In the end, Weinstein is beginning to get what he deserves. Now, being fired from his own company is a start, but criminal charges need to be filed against this man. Frankly, no one who’s committed his level of treachery should get off scot-free, son. In addition, a stint in rehab is nothing more than sanitized bullshit, man. Ultimately, criminals need to be treated like criminals. Hell, I’m sure he’d have the time of his life in a prison’s general population. By and by, I don’t want to hear anybody cape for this dude, fam. Yeah, that goes for Donna Karan too, bruh. I saw the bullshit she said. Enough is enough, folks. LC out.

Kevin Hart Is Out Here Looking CRAZY!

So, I’m going to just get straight to the point, son. Kevin Hart is taking a LOT of L’s right now, man. I mean, these groupies got him out here looking CRAZY, fam! Shit, not only did he get caught creeping on his wife, Eniko Hart, but now, the word is that the side chicks tried to extort him. Good Lord, life comes at folks FAST, bruh! In any case, they say “what goes around comes around,” so karma might be dancing on his ass right now.

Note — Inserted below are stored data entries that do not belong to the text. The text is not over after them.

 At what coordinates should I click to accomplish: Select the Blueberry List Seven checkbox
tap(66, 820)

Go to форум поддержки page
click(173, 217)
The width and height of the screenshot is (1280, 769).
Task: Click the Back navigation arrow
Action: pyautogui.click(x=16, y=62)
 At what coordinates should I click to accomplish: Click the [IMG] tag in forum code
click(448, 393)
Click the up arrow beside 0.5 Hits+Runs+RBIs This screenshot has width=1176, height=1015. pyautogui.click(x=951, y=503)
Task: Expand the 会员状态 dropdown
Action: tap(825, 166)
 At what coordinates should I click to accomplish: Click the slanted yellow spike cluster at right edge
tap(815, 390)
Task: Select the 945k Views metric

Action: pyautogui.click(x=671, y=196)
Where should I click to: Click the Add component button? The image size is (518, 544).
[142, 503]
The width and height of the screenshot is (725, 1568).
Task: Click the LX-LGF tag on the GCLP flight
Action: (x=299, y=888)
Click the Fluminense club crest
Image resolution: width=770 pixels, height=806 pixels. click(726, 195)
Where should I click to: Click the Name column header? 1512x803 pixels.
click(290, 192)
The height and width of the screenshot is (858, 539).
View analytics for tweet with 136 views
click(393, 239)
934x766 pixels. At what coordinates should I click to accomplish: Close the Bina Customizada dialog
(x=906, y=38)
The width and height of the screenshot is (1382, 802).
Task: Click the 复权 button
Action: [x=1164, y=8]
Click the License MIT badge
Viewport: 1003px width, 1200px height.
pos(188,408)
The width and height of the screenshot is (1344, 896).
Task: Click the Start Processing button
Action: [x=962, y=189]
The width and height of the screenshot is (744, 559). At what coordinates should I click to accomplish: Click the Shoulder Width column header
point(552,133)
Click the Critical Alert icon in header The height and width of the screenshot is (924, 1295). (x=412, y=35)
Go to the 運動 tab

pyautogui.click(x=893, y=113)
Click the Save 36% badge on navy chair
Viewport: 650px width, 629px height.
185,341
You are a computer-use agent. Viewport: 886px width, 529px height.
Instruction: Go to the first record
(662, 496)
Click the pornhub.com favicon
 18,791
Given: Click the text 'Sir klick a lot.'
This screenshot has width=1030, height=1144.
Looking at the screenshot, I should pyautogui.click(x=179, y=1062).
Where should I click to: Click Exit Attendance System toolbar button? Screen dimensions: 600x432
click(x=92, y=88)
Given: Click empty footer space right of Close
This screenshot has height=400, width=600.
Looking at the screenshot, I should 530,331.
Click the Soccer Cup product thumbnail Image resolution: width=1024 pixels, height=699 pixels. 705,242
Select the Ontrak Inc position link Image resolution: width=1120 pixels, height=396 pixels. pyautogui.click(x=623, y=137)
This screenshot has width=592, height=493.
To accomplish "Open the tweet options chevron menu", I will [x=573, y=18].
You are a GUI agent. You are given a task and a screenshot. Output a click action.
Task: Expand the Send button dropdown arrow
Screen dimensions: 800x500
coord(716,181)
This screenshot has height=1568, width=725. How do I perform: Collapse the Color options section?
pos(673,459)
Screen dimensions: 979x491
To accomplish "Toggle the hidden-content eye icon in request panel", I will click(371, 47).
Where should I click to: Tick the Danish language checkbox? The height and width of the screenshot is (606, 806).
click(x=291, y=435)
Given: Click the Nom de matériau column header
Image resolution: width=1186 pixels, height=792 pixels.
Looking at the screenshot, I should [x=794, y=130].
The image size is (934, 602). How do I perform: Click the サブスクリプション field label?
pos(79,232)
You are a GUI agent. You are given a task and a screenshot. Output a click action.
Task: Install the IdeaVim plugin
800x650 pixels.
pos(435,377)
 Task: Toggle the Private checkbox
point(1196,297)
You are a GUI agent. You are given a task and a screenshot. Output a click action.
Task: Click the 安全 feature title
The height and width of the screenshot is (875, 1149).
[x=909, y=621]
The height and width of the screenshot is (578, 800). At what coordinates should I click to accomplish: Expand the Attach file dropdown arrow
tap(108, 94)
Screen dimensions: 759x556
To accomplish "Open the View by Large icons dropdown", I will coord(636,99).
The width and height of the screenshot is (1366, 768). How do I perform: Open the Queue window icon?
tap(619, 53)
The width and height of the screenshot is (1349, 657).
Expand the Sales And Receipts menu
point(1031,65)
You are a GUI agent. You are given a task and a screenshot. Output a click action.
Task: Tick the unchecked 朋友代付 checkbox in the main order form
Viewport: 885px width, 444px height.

Now, before I continue, let me get one thing out of the way. Keeping it a buck, I’m the LAST human being on Earth who can judge anyone for cheating. Anyway, I would divulge further, but this post ain’t about me, son! With that being said, Kevin Hart is no stranger to cheating rumors, man. Look, if anyone has ever watched his stand-ups, they’d hear him talk about what led to the breakup of his first marriage. Frankly, he made a habit out of cheating on Torrei Hart and ended up telling some jokes about it. All in all, I laughed, fam. Listen, the dude is funny, bruh!

Moving on, even his current relationship with Eniko has had its bumps and bruises. To that point, all I’ll say is, they started dating in 2009, but his divorce from Torrei wasn’t finalized until 2011. So, I’ll just let the people do the math on that one. Now, to add insult to injury, this new cheating scandal comes up. Based on the video going around, he was in some room smashing two women while his pregnant wife was at home. Sheesh, the optics on this look TERRIBLE, fam! By and by, it seems as if he admitted to everything on Instagram in an attempt to thwart the women’s extortion plot. In addition, the FBI is now looking into his case. Man, this story just keeps on getting wilder, bruh!

In the end, all of this will probably blow over, son. I mean, if his wife stays with him and he doesn’t ante up any money to these side chicks, then he doesn’t really lose here. Ultimately, the internet will have a ton of jokes, but it probably won’t hurt him, man. By and by, he only has two options from here: either stop cheating on Eniko or find some better prospects, fam. Real talk, the former is probably the better idea here. LC out.

P.S. I’m sure Torrei feels somewhat vindicated at the moment. However; she needs to stop doing interviews, son. I mean, we all know the history, ma’am. There’s really no need to sling mud right now, man. On the real, she’s doing herself a disservice by getting down in the dirt. In my eyes, doing press makes it look like she’s not over her divorce. If she’s really happy, then just be happy and let Eniko deal with Kevin’s fuckery. That is all.